Meski demikian, Kepala BRIN, Laksana Tri Handoko tak ambil pusing dan jalan terus.
Dia berdalih, mereka yang menolak bukan pihak yang berhubungan langsung dengan kebijakan tersebut.
“Yang menolak itu bukan pihak terkait. Dan integrasi kelembagaan bukan berbasis pada pegawai mau atau tidak, karena itu adalah kebijakan pemerintah. Kami sudah eksekusi dari 1 September,” ujar Laksana saat dihubungi Tempo pada Kamis (6/1/2022) malam.
Peleburan lembaga riset itu mencakup integrasi aset, anggaran, tugas dan fungsi, serta pegawai negeri sipil ke dalam BRIN.
Tenaga honorer tidak masuk hitungan. Sehingga, salah satu dampak dari kebijakan ini adalah pemberhentian ribuan pegawai nonPNS di sejumlah lembaga riset, di antaranya Lembaga Eijkman.
Untuk para honorer tersebut, Laksana mendorong mereka melanjutkan studi sembari menjadi asisten riset dengan skema S3 by research (berbasis riset) dan skema research assistantship. Honorer periset usia lebih dari 40 tahun dan S3 disarankan mengikuti penerimaan ASN jalur Pegawai Pemerintah dengan Perjanjian Kerja (PPPK).
Sementara itu, honorer periset usia kurang dari 40 tahun dan S3 dapat mengikuti penerimaan ASN jalur PNS 2021.
“Untuk eks pegawai honorer tidak ada kewajiban lembaga pemerintah untuk memberikan skema karena honorer itu berbasis kontrak yang memang selalu hanya 1 tahun anggaran sampai dengan Desember. Semua itu tertulis di kontrak mereka,” ujar Laksana.
Ia enggan berkomentar ketika ditanya soal anggapan Kepala BRIN tidak punya empati dan mengorbankan ribuan tenaga honorer yang sudah bekerja sekian lama dengan adanya kebijakan integrasi ini.

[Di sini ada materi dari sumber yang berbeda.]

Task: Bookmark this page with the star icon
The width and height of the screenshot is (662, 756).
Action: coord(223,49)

“Saya tidak bisa berkomentar. Tetapi secara prinsip dan regulasi, memang tidak ada jaminan perpanjangan dan lain-lain. Justru kalau dilakukan akan melanggar hukum,” tuturnya.
Rudy Hidayat, eks tenaga honorer Badan Pengkajian dan Penerapan Teknologi (BPPT), merupakan salah satu yang terdampak pemecatan akibat kebijakan integrasi tersebut. Rudy memperkirakan ada ratusan pegawai pemerintah non-PNS yang diberhentikan dari BPPT.

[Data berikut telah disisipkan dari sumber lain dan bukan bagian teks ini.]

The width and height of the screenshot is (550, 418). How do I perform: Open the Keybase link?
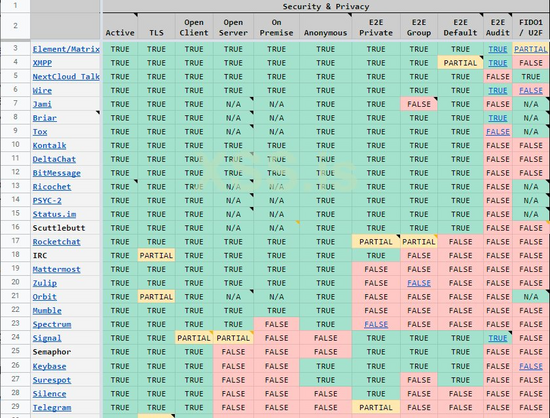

Para pegawai yang terdampak pemecatan itu kini tergabung dalam Paguyuban Pegawai Pemerintah Non-PNS. Mereka mengadukan nasib ke Komnas HAM, Rabu lalu.
Rudy yang telah bekerja selama 16 tahun di BPPT itu mengatakan tak meminta pesangon. Namun, mereka berharap bisa dipekerjakan kembali di lembaga penelitian tersebut.
“Pemberhentian ini sangat berat buat kami terutama di masa pandemi,” kata Rudy Hidayat di kantor Komnas HAM, Jakarta, Rabu (5/1/2021).
Anggota Komisioner Komnas HAM Beka Ulung Hapsara mengatakan lembaganya akan mendalami laporan tersebut. Menurutnya, negara seharusnya menghargai peran mereka dalam membantu dunia riset di Indonesia.
Komnas HAM, kata Beka, akan meminta klarifikasi dari pihak BRIN mengenai nasib para eks pegawai dan skema pengintegrasian.
“Kami akan bertanya ke BRIN,” kata tuturnya.
Kepala BRIN Laksana menyatakan siap menyambut Komnas HAM. “Silakan nanti supaya diverifikasi oleh Komnas HAM apakah yang terjadi sesuai ketentuan. Itu eks pegawai yang mengadu kan honorer ya,” ujar dia.